A pulsed-wave Doppler evaluation of transmitral LV was obtained in the apical 4-chamber view according to guidelines [19]. Tissue Doppler imaging was used to get LV myocardial velocities in the apical 4-chamber view, with a sample volume placed at the septal and lateral segments of the mitral annulus during early diastole (e’). The average of the peak early diastolic relaxation velocity (e’) of the septal and lateral mitral annulus was obtained, and the E/e’ ratio was computed.
2.2. Assessment of Left Atrial Volumes and Strain
LA volumes (LAVs) were measured just before the mitral valve opening. The LA volume was determined according to the biplane method in the 4-and 2-chamber views, and it was indexed for BSA (left atrial volume index—LAVI) [18].
2D LA strain imaging was performed in the apical 4- and 2-chamber views [20], and commercially available software Echo PAC 201 (GE-Healthcare, Horten, Norway) was used for the offline 2D strain analysis. LA strain and strain rates were calculated by P-P triggering (Figure 1). Namely, there are two methods for evaluation of LA strain: R-R and P-P triggering and we decided to use P-P triggering [20]. The LA endocardium was manually traced. LA peak strain rate was measured at the LV systolic phase, while early and late LA strain rates were measured during early LV filling and throughout the late LV diastolic phase, respectively.
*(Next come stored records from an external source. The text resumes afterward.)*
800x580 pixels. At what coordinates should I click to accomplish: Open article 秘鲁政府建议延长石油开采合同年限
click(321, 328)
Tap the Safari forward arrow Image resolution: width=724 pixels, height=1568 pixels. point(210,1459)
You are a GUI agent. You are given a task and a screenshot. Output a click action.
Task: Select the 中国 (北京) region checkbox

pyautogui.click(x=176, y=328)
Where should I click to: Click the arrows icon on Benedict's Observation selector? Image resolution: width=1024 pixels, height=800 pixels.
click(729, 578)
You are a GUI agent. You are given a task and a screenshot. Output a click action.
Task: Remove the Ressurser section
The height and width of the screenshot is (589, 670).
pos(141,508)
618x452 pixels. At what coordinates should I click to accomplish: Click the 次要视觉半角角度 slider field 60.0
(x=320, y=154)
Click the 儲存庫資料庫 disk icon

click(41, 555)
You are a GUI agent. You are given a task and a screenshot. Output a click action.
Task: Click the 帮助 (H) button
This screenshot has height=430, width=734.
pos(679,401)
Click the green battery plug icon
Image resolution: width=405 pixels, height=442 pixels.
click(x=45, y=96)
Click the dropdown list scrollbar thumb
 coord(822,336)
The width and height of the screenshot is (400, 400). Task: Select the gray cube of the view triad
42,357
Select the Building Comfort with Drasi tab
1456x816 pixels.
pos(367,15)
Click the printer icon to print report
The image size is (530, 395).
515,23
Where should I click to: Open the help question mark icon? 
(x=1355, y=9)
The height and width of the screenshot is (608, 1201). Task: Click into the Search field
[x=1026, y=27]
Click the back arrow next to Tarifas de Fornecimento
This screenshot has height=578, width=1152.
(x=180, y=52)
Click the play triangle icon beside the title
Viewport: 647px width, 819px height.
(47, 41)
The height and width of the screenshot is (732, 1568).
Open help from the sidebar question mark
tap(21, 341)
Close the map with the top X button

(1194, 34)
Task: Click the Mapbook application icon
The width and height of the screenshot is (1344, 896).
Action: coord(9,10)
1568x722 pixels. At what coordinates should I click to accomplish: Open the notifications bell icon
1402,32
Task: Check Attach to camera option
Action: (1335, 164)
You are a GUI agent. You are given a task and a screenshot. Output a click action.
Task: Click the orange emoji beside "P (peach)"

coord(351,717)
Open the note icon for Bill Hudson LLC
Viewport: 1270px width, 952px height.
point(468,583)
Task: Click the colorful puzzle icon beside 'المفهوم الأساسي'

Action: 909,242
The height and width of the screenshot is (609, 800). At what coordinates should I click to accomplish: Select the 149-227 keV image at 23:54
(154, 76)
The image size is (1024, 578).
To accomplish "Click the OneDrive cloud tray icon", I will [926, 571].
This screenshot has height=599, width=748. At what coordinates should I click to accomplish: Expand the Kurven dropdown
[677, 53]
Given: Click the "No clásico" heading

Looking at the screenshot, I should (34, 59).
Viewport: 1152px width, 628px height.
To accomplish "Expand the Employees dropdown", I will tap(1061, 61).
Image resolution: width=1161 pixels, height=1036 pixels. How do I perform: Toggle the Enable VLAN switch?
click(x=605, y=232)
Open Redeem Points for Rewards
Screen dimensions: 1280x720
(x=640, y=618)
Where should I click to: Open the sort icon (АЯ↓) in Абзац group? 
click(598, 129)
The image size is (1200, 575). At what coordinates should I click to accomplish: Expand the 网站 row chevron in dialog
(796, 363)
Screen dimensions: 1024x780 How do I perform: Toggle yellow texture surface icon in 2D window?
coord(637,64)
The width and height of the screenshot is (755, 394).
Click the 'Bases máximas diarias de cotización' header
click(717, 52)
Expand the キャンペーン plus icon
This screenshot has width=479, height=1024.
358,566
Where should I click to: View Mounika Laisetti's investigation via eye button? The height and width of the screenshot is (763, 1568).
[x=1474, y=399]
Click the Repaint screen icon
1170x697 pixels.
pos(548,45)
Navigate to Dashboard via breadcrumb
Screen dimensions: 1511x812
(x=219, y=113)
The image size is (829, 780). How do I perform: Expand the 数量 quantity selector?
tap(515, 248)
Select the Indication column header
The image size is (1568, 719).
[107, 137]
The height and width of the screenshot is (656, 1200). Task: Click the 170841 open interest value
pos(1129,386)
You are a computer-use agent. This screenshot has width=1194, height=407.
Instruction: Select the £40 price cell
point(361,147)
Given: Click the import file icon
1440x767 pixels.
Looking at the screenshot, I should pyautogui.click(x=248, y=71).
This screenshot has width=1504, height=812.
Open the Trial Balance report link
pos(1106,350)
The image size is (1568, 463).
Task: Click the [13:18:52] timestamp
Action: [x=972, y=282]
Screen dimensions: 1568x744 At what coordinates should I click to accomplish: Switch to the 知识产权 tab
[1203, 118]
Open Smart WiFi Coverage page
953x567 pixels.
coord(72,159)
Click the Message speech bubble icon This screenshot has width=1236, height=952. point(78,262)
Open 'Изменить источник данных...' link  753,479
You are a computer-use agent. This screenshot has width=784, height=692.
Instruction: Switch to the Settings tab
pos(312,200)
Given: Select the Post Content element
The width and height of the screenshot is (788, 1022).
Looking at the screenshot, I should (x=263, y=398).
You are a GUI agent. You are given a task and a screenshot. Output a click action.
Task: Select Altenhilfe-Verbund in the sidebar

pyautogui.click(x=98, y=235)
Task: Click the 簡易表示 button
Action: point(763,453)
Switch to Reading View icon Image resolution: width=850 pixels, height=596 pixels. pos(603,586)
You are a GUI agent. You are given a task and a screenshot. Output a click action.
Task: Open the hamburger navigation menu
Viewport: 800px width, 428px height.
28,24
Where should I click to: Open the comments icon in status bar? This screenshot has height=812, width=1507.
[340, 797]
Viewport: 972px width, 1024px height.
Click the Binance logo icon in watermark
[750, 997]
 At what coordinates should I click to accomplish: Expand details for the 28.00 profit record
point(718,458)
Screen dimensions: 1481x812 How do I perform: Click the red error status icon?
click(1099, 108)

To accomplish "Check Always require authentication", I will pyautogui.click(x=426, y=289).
An average longitudinal strain curve was automatically generated, and it included a negative deflection (LA negative longitudinal strain) representing LA active contraction, followed by a positive one during LA filling (LA positive longitudinal strain). Their summation represented the total LA longitudinal strain. LA strains (positive, negative and total) were calculated by averaging the values obtained in the 4-and 2-chamber apical views.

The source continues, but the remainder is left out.